LISA LAPINSKI
CAPTAIN HOOK AT ETON
15 MARCH – 19 APRIL 2014
“He had one last triumph, which I think we need not grudge him. As he stood on the bulwark looking over his shoulder at Peter gliding through the air, he invited him with a gesture to use his foot. It made Peter kick instead of stab. At last Hook had got the boon for which he craved. “Bad form,” he cried jeeringly, and went content to the crocodile.” – J.M. Barrie
Johann König is pleased to present Lisa Lapinski’s third solo exhibition CAPTAIN HOOK AT ETON. Comprised of a large-scale sculpture, two series of wall-mounted sculptures, and a series of photographs, the exhibition employs a range of materials and images that are both evocative and illusive in nature. One group of wall works were made by encasing portable home projection screens in blocks of plaster. The heavy plaster slabs nearly encase the fragile screens, making them look entombed. In each piece, the dry plaster surface creates a new screen of sorts, albeit one with a matte and ponderous quality rather than light and reflective one. In addition, the surface of each block is filigreed with a plaster pattern made from inlaying cast plaster hearts, clovers, or spades. The familiar symbols, which appear like after-images to the viewer, profoundly lighten the bulky quality of the slabs. Paradoxically blank, yet active, these works mark a continuation of Lapinski’s ongoing interest in everyday graphic symbols recast in unfamiliar material settings.

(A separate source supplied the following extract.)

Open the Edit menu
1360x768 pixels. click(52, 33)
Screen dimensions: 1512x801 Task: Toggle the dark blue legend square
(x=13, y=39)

For a second group of wall works, Lapinski has cast colored wax in the slats of window blinds that have been folded into fan-like shapes. Each piece suggests a radiating sunburst image that stands in contrast to the original sun-blocking function of the blinds, and each is capped with a split shoe (also mounted on the wall), seemingly in mid-flight over the disembodied horizon. In a large, multi-part floor sculpture in the center of the gallery, blocky lucite “nests” surround an abstracted bird and stand in glossy contrast to the evocative, yet matte and mutely opaque, qualities of the wax and plaster works.
Finally, a sound piece recorded with Mitchell Syrop, titled ROBUST CHEER, will cheer on the show three times daily during the run of the exhibition.